If you RTFA, you'll even see that the very person to report that WINE was flawed the same as Windows submitted a patch to fix the problem along with his notice that it was broken.
THAT is how fast OSS is. The very vulnerability announcement says how to fix it.
I am unamerican, and proud of it!
Alan Paller at SANS keeps calling this a "programming error" which I think is a load of BS. This WINE article only proves it - this is poor design from management folks. The trick is, security needs to be a core part of system design from the initial phases of the software lifecycle, and then at every step of the software lifecycle. This is not something only for Programmers and pure-tech folks. Now your Project Managers, Analysts, and even your upper management needs to understand the COSTS AND ADDITIONAL TIME ASSOCIATED WITH HIGH-SECURITY PROGRAMMING.
Horns are really just a broken halo.
The code is definitely not from Microsoft.
DEFINITELY not from Microsoft.
I am unamerican, and proud of it!
I know that excessive use of Wine usually makes me insecure.
I do believe they have abondoned that project, and moved to OSX86, which would be much easier to code for.
Too bad that leaves us PPC users out in the cold.
---- Booth was a patriot ----
You have dictionairies? Why, back in the day, we had to get our elders drunk then listen to them tell stories in the olden tungues. And they always lied, too, and WE LIKED IT!

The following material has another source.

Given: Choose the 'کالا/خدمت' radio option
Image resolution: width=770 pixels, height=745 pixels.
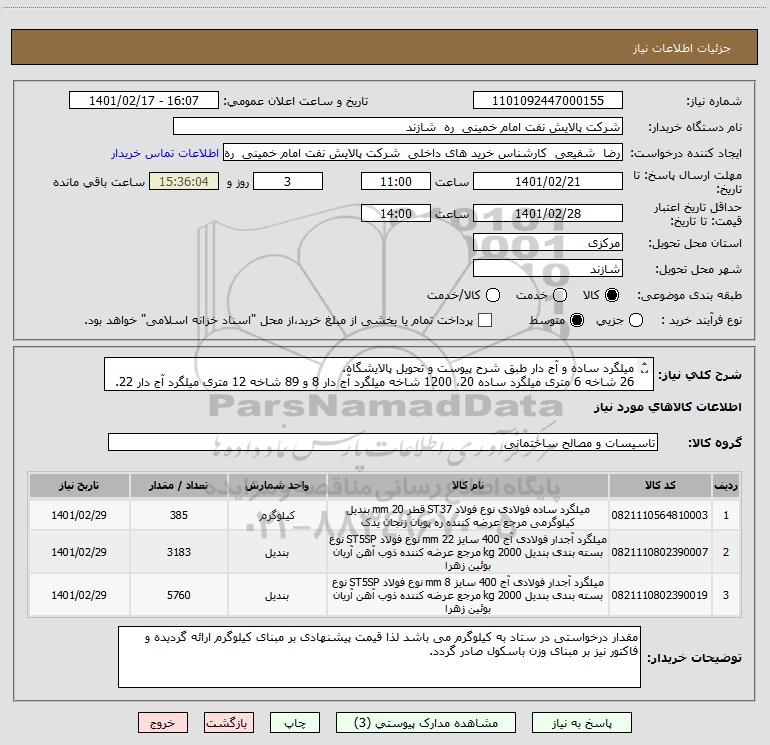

This really still could pose a threat to people running office under wine. All of your saved passwords for websites are stored in your home directory somewhere abouts, and your home directory in fake windows is mapped as Y:\ If somebody wrote an exploit for that, they could access personal data, and erase your files, but that would probably be on average the extent of how far the damage would go. I think their is a whole lot of bias going on here towards microsoft. Everybodies first reaction when they find out that WINE has the WMF flaw is to: 1. Bash Microsoft, calling them the author of all "buggy" and "flawed" 2. Praise wine for failing where microsoft failed by calling wine "closer to windows" 3. Bash Microsoft some more 4. Worship linux, the all-mighty bug-free security-flawless operating system. I'm failing to see some real rational thinking going on here.
A formal API is basically published documentation about how it works. Since Microsoft hadn't published the docs about every quirk of their implementation of their APIs, there's a lot of flexibility in how it will be implemented.
WINE takes that a step farther, though.. they're trying to implement the undocumented behaviors too. They do this mostly by running known-working windows software and seeing where it breaks in WINE. Where it breaks, this indicates a place where the WINE implementation of the API either a) doesn't conform to the documented API or b) doesn't conform to the quirks. So WINE does, as you suggested, have to get pretty close to doing exactly what Microsoft does in the implementation.
But even within this restriction there's a lot of wiggle room. No "known-working" software would rely on an exploit; to put it another way, software that made use of the exploit intentionally would not be used to prove WINE's implementation was reliable. Therefore, there's no reason for WINE to implement it that way.
All of this begs the question "where did the exploit come from?" Until I read otherwise, I'm going to assume MS and WINE made use of the same underlying library, in which case WINE is merely sharing a single buggy implementation rather than cloning a new one.
Is that so hard a concept to understand?
It's rare that you're presented with a knob whose only two positions are Make History and Flee Your Glorious Destiny.
slashdot design looks strange today
You just want me to commit a felony by refreshing it to see if I see what you see, don't you?
The problem with this argument is that the announcement that Wine also suffered from this vulnerability included a patch to fix it, so that's a 0-day response between discovery and fix.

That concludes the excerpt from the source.